Records to process =>
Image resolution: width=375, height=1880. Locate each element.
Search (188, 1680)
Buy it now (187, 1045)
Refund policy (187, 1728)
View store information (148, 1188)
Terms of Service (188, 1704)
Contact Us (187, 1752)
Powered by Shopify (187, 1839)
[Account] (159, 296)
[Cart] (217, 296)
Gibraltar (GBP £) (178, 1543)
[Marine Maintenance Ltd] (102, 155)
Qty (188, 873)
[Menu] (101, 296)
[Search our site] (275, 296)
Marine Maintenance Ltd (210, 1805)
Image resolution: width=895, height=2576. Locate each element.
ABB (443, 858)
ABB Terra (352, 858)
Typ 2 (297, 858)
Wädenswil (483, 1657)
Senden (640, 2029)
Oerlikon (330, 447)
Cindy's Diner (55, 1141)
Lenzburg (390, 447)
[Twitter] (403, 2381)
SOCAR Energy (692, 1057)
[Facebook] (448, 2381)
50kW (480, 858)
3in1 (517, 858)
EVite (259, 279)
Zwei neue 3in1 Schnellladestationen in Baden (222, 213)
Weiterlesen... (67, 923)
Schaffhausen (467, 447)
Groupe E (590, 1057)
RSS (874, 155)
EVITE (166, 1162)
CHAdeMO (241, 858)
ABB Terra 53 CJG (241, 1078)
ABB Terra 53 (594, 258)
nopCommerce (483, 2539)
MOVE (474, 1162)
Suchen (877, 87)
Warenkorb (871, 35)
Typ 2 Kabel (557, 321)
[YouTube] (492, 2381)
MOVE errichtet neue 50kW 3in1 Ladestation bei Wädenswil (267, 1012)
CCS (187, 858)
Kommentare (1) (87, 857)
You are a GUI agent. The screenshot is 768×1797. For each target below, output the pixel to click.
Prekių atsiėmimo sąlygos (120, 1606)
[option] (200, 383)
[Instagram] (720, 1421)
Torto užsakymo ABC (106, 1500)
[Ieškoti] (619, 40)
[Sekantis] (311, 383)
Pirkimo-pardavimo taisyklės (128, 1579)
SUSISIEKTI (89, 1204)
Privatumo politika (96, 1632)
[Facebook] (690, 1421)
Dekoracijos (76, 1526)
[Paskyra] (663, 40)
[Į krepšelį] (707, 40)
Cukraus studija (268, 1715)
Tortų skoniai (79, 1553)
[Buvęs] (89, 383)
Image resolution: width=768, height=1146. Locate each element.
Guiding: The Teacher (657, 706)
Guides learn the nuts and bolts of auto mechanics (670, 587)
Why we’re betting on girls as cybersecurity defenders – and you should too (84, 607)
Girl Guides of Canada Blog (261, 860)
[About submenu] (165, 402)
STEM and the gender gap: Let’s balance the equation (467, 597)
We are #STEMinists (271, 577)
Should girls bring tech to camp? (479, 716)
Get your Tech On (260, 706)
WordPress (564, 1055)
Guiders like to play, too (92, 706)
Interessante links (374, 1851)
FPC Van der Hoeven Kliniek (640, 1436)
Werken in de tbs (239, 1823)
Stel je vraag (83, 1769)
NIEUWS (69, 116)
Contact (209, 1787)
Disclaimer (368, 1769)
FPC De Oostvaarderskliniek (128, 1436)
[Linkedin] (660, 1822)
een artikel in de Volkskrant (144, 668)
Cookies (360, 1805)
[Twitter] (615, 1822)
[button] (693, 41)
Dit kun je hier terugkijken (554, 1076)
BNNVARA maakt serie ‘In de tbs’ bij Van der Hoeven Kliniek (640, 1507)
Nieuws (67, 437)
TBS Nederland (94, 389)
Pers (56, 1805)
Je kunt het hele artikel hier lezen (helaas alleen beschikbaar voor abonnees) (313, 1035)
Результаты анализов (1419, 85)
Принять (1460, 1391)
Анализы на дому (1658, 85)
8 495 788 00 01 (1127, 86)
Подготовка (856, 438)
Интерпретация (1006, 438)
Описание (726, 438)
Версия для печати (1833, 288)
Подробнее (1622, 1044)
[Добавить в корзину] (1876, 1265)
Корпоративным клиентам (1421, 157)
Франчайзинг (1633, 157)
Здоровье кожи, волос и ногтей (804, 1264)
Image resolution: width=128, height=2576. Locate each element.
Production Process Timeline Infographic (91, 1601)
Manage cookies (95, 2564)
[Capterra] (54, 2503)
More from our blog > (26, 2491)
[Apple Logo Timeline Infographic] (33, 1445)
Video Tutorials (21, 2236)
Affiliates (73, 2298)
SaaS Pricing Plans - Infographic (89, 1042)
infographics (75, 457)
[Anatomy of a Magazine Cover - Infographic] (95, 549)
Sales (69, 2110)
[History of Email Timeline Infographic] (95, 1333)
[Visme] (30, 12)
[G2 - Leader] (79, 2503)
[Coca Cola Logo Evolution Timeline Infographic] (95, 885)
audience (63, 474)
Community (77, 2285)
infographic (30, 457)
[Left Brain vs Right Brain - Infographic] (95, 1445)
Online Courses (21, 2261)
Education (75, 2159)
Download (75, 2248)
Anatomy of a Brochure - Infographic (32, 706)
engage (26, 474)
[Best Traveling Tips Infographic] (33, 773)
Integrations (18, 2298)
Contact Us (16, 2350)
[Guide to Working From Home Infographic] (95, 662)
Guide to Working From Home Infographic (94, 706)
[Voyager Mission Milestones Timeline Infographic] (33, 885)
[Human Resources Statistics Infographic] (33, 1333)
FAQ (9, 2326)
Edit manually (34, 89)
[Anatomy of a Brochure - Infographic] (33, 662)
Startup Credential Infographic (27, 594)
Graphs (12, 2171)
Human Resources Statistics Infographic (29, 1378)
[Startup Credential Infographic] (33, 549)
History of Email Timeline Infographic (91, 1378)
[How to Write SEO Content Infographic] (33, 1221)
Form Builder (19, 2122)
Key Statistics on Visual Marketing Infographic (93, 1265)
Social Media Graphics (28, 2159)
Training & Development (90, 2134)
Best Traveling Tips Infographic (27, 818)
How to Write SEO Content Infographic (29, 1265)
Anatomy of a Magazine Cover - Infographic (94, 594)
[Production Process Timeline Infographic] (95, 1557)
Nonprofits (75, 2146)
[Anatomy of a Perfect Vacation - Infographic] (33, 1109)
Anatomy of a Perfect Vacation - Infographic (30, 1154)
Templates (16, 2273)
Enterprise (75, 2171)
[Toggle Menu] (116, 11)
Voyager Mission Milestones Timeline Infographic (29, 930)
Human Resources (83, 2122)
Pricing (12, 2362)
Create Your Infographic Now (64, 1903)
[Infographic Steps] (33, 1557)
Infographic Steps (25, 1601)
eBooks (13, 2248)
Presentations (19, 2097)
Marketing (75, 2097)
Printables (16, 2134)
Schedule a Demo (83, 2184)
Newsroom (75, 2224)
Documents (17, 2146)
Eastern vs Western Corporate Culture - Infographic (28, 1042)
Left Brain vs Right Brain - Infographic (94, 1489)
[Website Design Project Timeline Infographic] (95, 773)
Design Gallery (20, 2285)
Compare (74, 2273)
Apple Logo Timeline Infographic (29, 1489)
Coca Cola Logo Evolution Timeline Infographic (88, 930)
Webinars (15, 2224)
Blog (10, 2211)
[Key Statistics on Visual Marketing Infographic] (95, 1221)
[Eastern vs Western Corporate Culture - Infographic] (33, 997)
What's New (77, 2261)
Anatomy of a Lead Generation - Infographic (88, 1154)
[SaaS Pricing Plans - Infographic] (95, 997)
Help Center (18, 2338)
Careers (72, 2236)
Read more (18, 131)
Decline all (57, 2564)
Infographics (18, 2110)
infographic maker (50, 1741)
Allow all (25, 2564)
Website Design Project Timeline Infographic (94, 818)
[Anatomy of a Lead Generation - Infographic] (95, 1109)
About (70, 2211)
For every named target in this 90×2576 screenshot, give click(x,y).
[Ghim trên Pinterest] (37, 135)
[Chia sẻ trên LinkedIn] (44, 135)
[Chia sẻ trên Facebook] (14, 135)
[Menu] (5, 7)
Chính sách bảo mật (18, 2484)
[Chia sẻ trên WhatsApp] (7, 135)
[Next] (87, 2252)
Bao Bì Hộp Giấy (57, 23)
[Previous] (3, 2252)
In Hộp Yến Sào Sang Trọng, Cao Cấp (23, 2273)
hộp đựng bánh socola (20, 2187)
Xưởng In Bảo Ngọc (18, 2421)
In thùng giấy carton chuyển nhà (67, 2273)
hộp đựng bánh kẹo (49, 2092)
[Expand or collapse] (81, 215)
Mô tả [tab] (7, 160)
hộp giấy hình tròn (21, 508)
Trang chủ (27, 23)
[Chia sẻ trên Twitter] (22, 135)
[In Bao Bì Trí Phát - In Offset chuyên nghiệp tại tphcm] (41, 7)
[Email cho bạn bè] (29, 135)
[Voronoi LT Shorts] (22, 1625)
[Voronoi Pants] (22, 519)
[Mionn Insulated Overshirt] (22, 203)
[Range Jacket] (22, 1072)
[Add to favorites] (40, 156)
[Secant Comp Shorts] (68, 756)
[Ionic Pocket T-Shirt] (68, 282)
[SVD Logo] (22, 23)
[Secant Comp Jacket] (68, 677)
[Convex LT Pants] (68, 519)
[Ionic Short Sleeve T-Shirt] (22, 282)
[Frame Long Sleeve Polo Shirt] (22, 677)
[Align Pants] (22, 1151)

Work instruction =>
Reproduce, character for character, only the lines of the preceding data that start at the line with "[Ieškoti] (619, 40)" and end at the line with "Image resolution: width=128, height=2576.", both included.

Reply to the exercise =>
[Ieškoti] (619, 40)
[Sekantis] (311, 383)
Pirkimo-pardavimo taisyklės (128, 1579)
SUSISIEKTI (89, 1204)
Privatumo politika (96, 1632)
[Facebook] (690, 1421)
Dekoracijos (76, 1526)
[Paskyra] (663, 40)
[Į krepšelį] (707, 40)
Cukraus studija (268, 1715)
Tortų skoniai (79, 1553)
[Buvęs] (89, 383)
Image resolution: width=768, height=1146. Locate each element.
Guiding: The Teacher (657, 706)
Guides learn the nuts and bolts of auto mechanics (670, 587)
Why we’re betting on girls as cybersecurity defenders – and you should too (84, 607)
Girl Guides of Canada Blog (261, 860)
[About submenu] (165, 402)
STEM and the gender gap: Let’s balance the equation (467, 597)
We are #STEMinists (271, 577)
Should girls bring tech to camp? (479, 716)
Get your Tech On (260, 706)
WordPress (564, 1055)
Guiders like to play, too (92, 706)
Interessante links (374, 1851)
FPC Van der Hoeven Kliniek (640, 1436)
Werken in de tbs (239, 1823)
Stel je vraag (83, 1769)
NIEUWS (69, 116)
Contact (209, 1787)
Disclaimer (368, 1769)
FPC De Oostvaarderskliniek (128, 1436)
[Linkedin] (660, 1822)
een artikel in de Volkskrant (144, 668)
Cookies (360, 1805)
[Twitter] (615, 1822)
[button] (693, 41)
Dit kun je hier terugkijken (554, 1076)
BNNVARA maakt serie ‘In de tbs’ bij Van der Hoeven Kliniek (640, 1507)
Nieuws (67, 437)
TBS Nederland (94, 389)
Pers (56, 1805)
Je kunt het hele artikel hier lezen (helaas alleen beschikbaar voor abonnees) (313, 1035)
Результаты анализов (1419, 85)
Принять (1460, 1391)
Анализы на дому (1658, 85)
8 495 788 00 01 (1127, 86)
Подготовка (856, 438)
Интерпретация (1006, 438)
Описание (726, 438)
Версия для печати (1833, 288)
Подробнее (1622, 1044)
[Добавить в корзину] (1876, 1265)
Корпоративным клиентам (1421, 157)
Франчайзинг (1633, 157)
Здоровье кожи, волос и ногтей (804, 1264)
Image resolution: width=128, height=2576. Locate each element.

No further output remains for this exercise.